# Directions
Convert the material below into a Markdown table with the columns Row and Line, giving each non-blank line its own numbered row. Leave out blank lines.

# Data section
•••••

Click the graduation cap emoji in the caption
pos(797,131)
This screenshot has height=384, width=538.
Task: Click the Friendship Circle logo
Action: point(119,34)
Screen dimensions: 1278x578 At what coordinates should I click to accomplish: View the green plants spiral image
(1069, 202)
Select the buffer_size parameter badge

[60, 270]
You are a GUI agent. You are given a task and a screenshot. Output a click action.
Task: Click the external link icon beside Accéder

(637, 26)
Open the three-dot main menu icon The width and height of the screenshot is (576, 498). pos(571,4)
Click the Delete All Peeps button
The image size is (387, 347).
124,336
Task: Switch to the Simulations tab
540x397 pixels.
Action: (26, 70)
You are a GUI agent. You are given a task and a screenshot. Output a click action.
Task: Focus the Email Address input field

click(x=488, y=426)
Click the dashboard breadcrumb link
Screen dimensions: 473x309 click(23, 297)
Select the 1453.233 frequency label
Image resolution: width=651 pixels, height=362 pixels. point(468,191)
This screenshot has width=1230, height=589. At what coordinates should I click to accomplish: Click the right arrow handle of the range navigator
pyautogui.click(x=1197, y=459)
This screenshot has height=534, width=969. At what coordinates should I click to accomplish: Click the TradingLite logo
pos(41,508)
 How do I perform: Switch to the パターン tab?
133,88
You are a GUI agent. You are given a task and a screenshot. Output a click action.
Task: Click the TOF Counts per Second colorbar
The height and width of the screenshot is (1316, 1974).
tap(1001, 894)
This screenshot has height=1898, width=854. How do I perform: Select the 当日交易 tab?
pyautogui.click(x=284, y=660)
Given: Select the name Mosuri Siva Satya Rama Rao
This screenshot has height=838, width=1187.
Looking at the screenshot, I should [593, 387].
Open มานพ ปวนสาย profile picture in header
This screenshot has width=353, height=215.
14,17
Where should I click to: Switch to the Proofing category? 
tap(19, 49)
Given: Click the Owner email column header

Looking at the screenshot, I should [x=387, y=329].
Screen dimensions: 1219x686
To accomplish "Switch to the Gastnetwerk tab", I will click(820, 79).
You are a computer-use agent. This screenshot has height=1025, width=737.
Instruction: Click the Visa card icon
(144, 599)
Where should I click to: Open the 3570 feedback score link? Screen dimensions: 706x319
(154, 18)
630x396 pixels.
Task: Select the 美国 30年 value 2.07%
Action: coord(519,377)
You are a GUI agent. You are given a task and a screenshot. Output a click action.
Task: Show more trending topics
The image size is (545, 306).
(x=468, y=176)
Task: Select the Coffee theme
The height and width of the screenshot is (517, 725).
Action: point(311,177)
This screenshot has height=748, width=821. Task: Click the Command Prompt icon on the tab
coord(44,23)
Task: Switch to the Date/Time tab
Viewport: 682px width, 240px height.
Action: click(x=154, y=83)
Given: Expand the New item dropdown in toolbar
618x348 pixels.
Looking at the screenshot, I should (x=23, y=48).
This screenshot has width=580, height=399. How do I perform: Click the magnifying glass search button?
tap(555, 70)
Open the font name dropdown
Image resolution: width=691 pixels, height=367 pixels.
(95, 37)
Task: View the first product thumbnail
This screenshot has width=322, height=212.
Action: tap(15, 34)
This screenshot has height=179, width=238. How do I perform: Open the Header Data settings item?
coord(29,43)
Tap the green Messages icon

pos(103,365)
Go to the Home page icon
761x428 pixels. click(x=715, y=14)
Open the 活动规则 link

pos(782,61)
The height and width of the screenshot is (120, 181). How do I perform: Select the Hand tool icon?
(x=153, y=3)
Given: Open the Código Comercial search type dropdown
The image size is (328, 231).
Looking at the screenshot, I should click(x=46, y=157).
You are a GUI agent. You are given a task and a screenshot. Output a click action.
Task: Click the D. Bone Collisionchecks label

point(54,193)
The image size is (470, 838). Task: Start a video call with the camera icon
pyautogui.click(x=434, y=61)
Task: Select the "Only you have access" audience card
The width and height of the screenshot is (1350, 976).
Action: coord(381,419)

•••••

# The completed task
| Row | Line |
|---|---|
| 1 | Click the graduation cap emoji in the caption |
| 2 | pos(797,131) |
| 3 | This screenshot has height=384, width=538. |
| 4 | Task: Click the Friendship Circle logo |
| 5 | Action: point(119,34) |
| 6 | Screen dimensions: 1278x578 At what coordinates should I click to accomplish: View the green plants spiral image |
| 7 | (1069, 202) |
| 8 | Select the buffer_size parameter badge |
| 9 | [60, 270] |
| 10 | You are a GUI agent. You are given a task and a screenshot. Output a click action. |
| 11 | Task: Click the external link icon beside Accéder |
| 12 | (637, 26) |
| 13 | Open the three-dot main menu icon The width and height of the screenshot is (576, 498). pos(571,4) |
| 14 | Click the Delete All Peeps button |
| 15 | The image size is (387, 347). |
| 16 | 124,336 |
| 17 | Task: Switch to the Simulations tab |
| 18 | 540x397 pixels. |
| 19 | Action: (26, 70) |
| 20 | You are a GUI agent. You are given a task and a screenshot. Output a click action. |
| 21 | Task: Focus the Email Address input field |
| 22 | click(x=488, y=426) |
| 23 | Click the dashboard breadcrumb link |
| 24 | Screen dimensions: 473x309 click(23, 297) |
| 25 | Select the 1453.233 frequency label |
| 26 | Image resolution: width=651 pixels, height=362 pixels. point(468,191) |
| 27 | This screenshot has width=1230, height=589. At what coordinates should I click to accomplish: Click the right arrow handle of the range navigator |
| 28 | pyautogui.click(x=1197, y=459) |
| 29 | This screenshot has height=534, width=969. At what coordinates should I click to accomplish: Click the TradingLite logo |
| 30 | pos(41,508) |
| 31 |  How do I perform: Switch to the パターン tab? |
| 32 | 133,88 |
| 33 | You are a GUI agent. You are given a task and a screenshot. Output a click action. |
| 34 | Task: Click the TOF Counts per Second colorbar |
| 35 | The height and width of the screenshot is (1316, 1974). |
| 36 | tap(1001, 894) |
| 37 | This screenshot has height=1898, width=854. How do I perform: Select the 当日交易 tab? |
| 38 | pyautogui.click(x=284, y=660) |
| 39 | Given: Select the name Mosuri Siva Satya Rama Rao |
| 40 | This screenshot has height=838, width=1187. |
| 41 | Looking at the screenshot, I should [593, 387]. |
| 42 | Open มานพ ปวนสาย profile picture in header |
| 43 | This screenshot has width=353, height=215. |
| 44 | 14,17 |
| 45 | Where should I click to: Switch to the Proofing category?  |
| 46 | tap(19, 49) |
| 47 | Given: Click the Owner email column header |
| 48 | Looking at the screenshot, I should [x=387, y=329]. |
| 49 | Screen dimensions: 1219x686 |
| 50 | To accomplish "Switch to the Gastnetwerk tab", I will click(820, 79). |
| 51 | You are a computer-use agent. This screenshot has height=1025, width=737. |
| 52 | Instruction: Click the Visa card icon |
| 53 | (144, 599) |
| 54 | Where should I click to: Open the 3570 feedback score link? Screen dimensions: 706x319 |
| 55 | (154, 18) |
| 56 | 630x396 pixels. |
| 57 | Task: Select the 美国 30年 value 2.07% |
| 58 | Action: coord(519,377) |
| 59 | You are a GUI agent. You are given a task and a screenshot. Output a click action. |
| 60 | Task: Show more trending topics |
| 61 | The image size is (545, 306). |
| 62 | (x=468, y=176) |
| 63 | Task: Select the Coffee theme |
| 64 | The height and width of the screenshot is (517, 725). |
| 65 | Action: point(311,177) |
| 66 | This screenshot has height=748, width=821. Task: Click the Command Prompt icon on the tab |
| 67 | coord(44,23) |
| 68 | Task: Switch to the Date/Time tab |
| 69 | Viewport: 682px width, 240px height. |
| 70 | Action: click(x=154, y=83) |
| 71 | Given: Expand the New item dropdown in toolbar |
| 72 | 618x348 pixels. |
| 73 | Looking at the screenshot, I should (x=23, y=48). |
| 74 | This screenshot has width=580, height=399. How do I perform: Click the magnifying glass search button? |
| 75 | tap(555, 70) |
| 76 | Open the font name dropdown |
| 77 | Image resolution: width=691 pixels, height=367 pixels. |
| 78 | (95, 37) |
| 79 | Task: View the first product thumbnail |
| 80 | This screenshot has width=322, height=212. |
| 81 | Action: tap(15, 34) |
| 82 | This screenshot has height=179, width=238. How do I perform: Open the Header Data settings item? |
| 83 | coord(29,43) |
| 84 | Tap the green Messages icon |
| 85 | pos(103,365) |
| 86 | Go to the Home page icon |
| 87 | 761x428 pixels. click(x=715, y=14) |
| 88 | Open the 活动规则 link |
| 89 | pos(782,61) |
| 90 | The height and width of the screenshot is (120, 181). How do I perform: Select the Hand tool icon? |
| 91 | (x=153, y=3) |
| 92 | Given: Open the Código Comercial search type dropdown |
| 93 | The image size is (328, 231). |
| 94 | Looking at the screenshot, I should click(x=46, y=157). |
| 95 | You are a GUI agent. You are given a task and a screenshot. Output a click action. |
| 96 | Task: Click the D. Bone Collisionchecks label |
| 97 | point(54,193) |
| 98 | The image size is (470, 838). Task: Start a video call with the camera icon |
| 99 | pyautogui.click(x=434, y=61) |
| 100 | Task: Select the "Only you have access" audience card |
| 101 | The width and height of the screenshot is (1350, 976). |
| 102 | Action: coord(381,419) |